JSE- and AltX-listed Gemfields swung to a loss of $93.2 million (R1.39 billion) for the year to the end of December compared with a $39.1m profit a year earlier, while revenue plummeted to $34.5m from $216.2m in 2019.

Chief executive Sean Gilbertson said last year brought unprecedented challenges as a result of Covid-19, and the results reflected the immense impact of the pandemic.

“Our traditional gemstone auctions were immobilised by the widespread quarantine, travel and congregating restrictions, meaning our clients were severely impeded in carrying out physical inspections of our gemstones, a critical step in purchasing coloured gems,” Gilbertson said.

Gilbertson said that, when combined with the marked stagnation in coloured gemstone trading activity for much of last year, auction revenues fell by almost 89 percent, from 2019’s record high of $200.5m to only $22.3m in 2020.

Due to Covid-19, the principal operations in Zambia’s Kagem mine were suspended for a year between March last year and this month, while the group operated the Montepuez Ruby Mine (MRM) in Mozambique for only four months last year after operations were suspended last April.

MRM had no ruby auctions last year because of the fallout from the Covid-19 pandemic.

Revenues at Fabergé, the group’s prestigious brand, were also severely impacted last year due to the extended periods of closure of directly operated and partner-operated boutiques during the various national lockdowns. Many of Fabergé’s planned events and exhibitions were cancelled due to Covid-19.

Chief financial officer David Lovett said the restrictions on movement to curb the spread of the pandemic prevented customers from selling their inventory at the world’s prestigious gem and jewellery shows, thereby reducing their desire to purchase any further inventory from the group.

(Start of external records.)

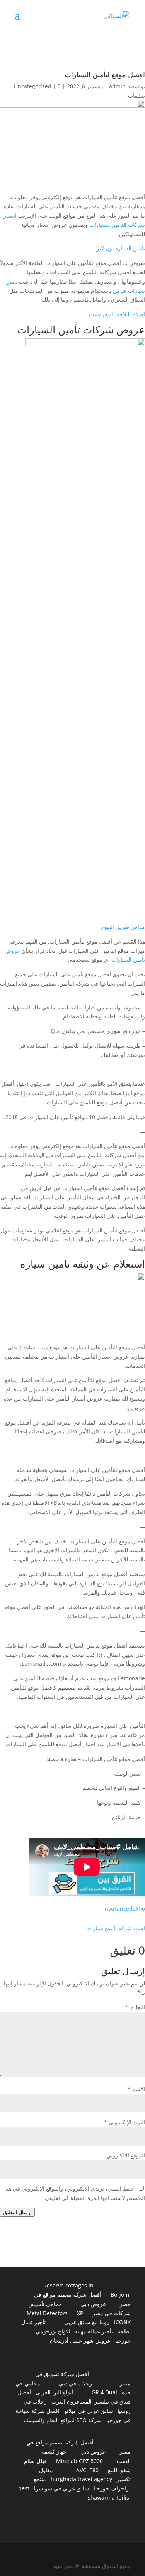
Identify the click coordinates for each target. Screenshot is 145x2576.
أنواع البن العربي (54, 2392)
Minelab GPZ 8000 (79, 2461)
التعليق (135, 2007)
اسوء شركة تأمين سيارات (115, 1928)
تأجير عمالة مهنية (94, 2331)
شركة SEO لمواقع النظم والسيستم (62, 2420)
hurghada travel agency (81, 2479)
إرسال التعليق (17, 2212)
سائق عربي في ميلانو (88, 2410)
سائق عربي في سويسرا (61, 2488)
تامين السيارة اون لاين (120, 248)
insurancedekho (124, 1908)
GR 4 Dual (104, 2392)
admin (117, 86)
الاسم (136, 2089)
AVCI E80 (87, 2470)
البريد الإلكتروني (124, 2122)
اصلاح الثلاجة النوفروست (117, 314)
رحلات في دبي (75, 2383)
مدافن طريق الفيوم (123, 926)
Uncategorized (32, 86)
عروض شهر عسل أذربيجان (80, 2340)
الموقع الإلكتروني (125, 2155)
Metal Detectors (47, 2313)
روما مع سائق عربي (86, 2322)
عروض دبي (93, 2304)
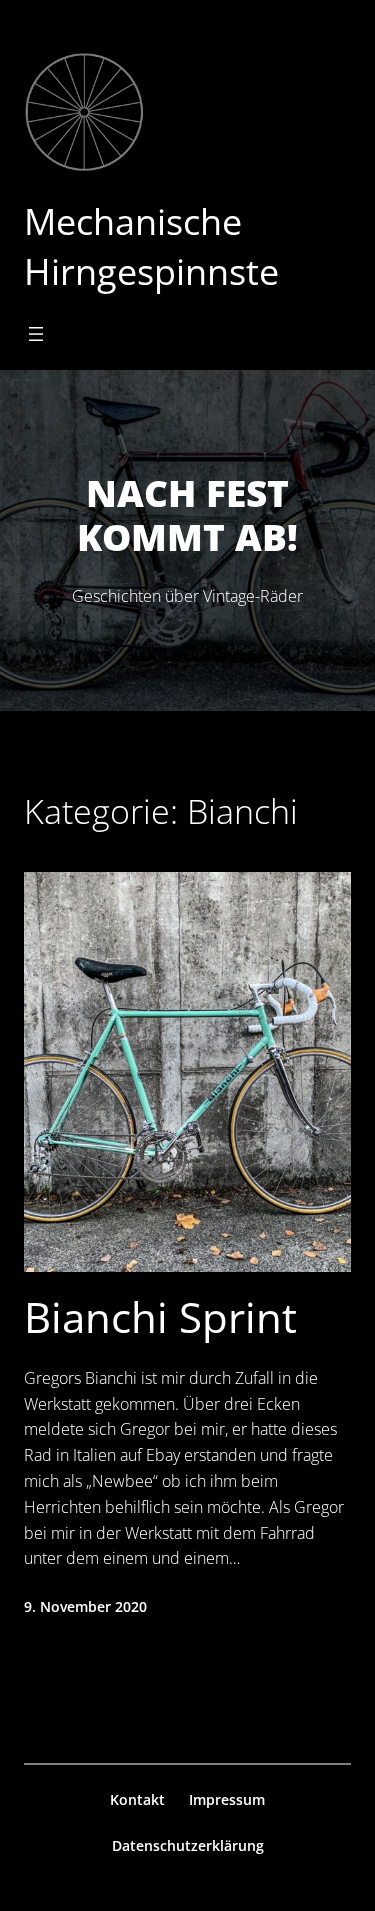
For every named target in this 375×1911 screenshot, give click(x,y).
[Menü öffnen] (36, 334)
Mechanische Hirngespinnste (151, 246)
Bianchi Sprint (160, 1317)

“This liquidity crunch, along with the global travel restrictions, has meant that the group has been unable to hold any traditional auctions since the commercial-quality emerald auction in February 2020,” said Lovett.

However, Lovett said a series of sequential emerald mini-auctions were held in November and December last year, whereby bids were placed online after multi-city in-person viewings of the gemstones by customers, generating total revenues of $10.9m.

In February last year, Kagem conducted a commercial-quality auction in Lusaka, Zambia, generating revenue of $11.4m at an average of $4.01 per carat. The Covid-19 pandemic meant that no further traditional auctions were held last year.

Gemfields, which is in the process of selling its Sedibelo mine, approved the $27.9m fair value decrease for the year, bringing its 6.54 percent stake in the mine to $29.6m.

Gemfields shares closed 5.41 percent lower at R1.40 on the JSE yesterday.